Structure and electrochemical characteristics of Mg–Ti–Ni-based electrode alloys synthesized by mechanical milling

The vacuum induction melting was adopted to fabricating Mg_50−xTi_xNi₄₅Al₃Co₂ (x = 0, 1, 2, 3, 4 at.%) composites protected by the high-purity helium atmosphere. Subsequently, the surface modification treatment of the as-cast alloys was carried out by mechanically coating nickel. The amorphous and nanocrystalline Mg_50−xTi_xNi₄₅Al₃Co₂ (x = 0–4) + 50 wt.% Ni hydrogen storing alloys as the negative materials in batteries were prepared through ball milling, and the influences of milling time and Ti dosage on the structure and electrochemical hydrogen storing behaviors of the corresponding samples were studied in detail. The electrochemical testing reveals that the as-milled alloys have excellent performances and can finish the electrochemical hydrogenation and dehydrogenation at indoor temperature.

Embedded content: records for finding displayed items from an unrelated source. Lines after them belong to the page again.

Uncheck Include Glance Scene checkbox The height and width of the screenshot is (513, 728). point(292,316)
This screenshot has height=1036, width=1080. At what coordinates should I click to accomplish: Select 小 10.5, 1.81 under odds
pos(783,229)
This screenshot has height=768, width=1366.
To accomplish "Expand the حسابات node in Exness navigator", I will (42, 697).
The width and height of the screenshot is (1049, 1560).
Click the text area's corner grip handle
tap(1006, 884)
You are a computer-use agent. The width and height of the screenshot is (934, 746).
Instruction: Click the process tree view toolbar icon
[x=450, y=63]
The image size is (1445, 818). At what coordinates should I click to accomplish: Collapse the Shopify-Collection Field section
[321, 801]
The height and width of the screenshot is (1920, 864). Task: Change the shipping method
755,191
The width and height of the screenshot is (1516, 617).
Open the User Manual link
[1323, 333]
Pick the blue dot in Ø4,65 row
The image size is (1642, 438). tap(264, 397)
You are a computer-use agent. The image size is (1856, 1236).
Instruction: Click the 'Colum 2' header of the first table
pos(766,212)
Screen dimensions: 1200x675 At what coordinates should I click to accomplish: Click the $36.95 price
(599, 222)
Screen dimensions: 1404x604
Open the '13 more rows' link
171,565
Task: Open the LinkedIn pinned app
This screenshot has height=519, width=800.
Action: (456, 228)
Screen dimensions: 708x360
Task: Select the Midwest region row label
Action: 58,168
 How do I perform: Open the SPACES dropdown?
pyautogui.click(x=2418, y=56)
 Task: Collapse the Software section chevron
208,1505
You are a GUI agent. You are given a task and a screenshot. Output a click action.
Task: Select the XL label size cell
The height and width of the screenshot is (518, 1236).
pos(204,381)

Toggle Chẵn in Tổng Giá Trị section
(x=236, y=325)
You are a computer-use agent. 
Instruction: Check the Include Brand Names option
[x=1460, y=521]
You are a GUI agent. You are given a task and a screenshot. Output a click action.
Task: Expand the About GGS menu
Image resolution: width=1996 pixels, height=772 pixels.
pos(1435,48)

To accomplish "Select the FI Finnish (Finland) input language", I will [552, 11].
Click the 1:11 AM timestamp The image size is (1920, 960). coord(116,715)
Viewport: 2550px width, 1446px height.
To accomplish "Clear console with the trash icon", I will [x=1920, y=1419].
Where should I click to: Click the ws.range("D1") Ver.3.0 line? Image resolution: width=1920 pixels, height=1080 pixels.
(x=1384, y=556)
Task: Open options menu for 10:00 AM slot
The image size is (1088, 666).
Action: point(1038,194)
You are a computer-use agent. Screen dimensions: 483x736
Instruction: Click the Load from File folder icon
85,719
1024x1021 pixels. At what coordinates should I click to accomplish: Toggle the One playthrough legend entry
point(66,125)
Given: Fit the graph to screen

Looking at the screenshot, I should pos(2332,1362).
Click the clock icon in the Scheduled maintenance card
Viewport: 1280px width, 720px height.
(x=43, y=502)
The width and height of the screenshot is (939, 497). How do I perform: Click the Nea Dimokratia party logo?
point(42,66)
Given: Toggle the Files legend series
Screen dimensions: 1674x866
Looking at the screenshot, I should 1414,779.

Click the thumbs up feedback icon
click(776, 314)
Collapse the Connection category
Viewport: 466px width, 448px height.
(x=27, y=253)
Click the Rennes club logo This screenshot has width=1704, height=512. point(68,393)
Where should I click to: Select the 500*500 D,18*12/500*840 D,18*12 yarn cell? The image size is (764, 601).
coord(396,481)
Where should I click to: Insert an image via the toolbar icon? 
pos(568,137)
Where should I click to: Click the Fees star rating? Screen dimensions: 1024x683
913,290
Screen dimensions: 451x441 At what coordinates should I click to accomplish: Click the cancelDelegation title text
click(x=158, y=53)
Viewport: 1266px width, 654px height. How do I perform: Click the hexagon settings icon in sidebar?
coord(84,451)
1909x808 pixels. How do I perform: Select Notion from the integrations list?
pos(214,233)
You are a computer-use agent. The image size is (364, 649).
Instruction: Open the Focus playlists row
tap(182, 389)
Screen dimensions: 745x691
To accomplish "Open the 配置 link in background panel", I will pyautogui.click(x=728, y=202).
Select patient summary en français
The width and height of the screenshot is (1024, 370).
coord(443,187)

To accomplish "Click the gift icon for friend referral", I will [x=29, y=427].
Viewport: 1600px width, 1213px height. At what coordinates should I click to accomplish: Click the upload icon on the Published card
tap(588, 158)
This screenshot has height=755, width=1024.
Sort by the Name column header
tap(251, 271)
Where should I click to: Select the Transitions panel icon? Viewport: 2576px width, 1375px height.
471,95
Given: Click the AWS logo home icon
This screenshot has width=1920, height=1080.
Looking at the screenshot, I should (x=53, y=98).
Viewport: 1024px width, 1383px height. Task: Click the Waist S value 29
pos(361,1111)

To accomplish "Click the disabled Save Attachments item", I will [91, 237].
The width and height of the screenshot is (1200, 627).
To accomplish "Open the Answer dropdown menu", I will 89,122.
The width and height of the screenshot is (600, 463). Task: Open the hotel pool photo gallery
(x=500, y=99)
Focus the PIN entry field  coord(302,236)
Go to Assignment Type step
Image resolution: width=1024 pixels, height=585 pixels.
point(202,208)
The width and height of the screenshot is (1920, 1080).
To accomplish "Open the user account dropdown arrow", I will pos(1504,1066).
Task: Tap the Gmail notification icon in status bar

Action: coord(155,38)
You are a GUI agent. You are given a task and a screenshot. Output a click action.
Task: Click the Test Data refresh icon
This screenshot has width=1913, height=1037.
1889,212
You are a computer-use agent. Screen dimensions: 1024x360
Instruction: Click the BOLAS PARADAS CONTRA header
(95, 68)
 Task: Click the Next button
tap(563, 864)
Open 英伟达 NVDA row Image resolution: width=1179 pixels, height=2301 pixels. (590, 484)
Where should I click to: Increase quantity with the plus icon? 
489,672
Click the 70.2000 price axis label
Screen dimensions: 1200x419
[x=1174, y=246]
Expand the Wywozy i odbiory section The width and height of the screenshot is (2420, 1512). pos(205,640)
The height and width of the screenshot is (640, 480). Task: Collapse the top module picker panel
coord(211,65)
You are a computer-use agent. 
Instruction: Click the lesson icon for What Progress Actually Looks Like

In the first cycle without activation, the ball milling alloy obtains the maximum value of discharge capacity. Discharge capacity and cyclic steadiness of the composites conspicuously grow as Ti content and milling duration increase. Concretely, the capacity retaining rate at 100th cycle and the discharge capacity of 30 h milling samples augment from 53% to 78% and from 435.2 to 567.2 mAh/g with changing Ti content from 0 to 4. The same performances of the alloy (x = 4) are enhanced from 61% to 78% and from 379.9 to 567.2 mAh/g, respectively, with extending milling duration. Moreover, high rate discharge ability, potential-step measurements, potentiodynamic polarization curves and electrochemical impedance spectrum manifest that the electrochemical kinetics properties can achieve significant amelioration as Ti content varies and milling duration is extended.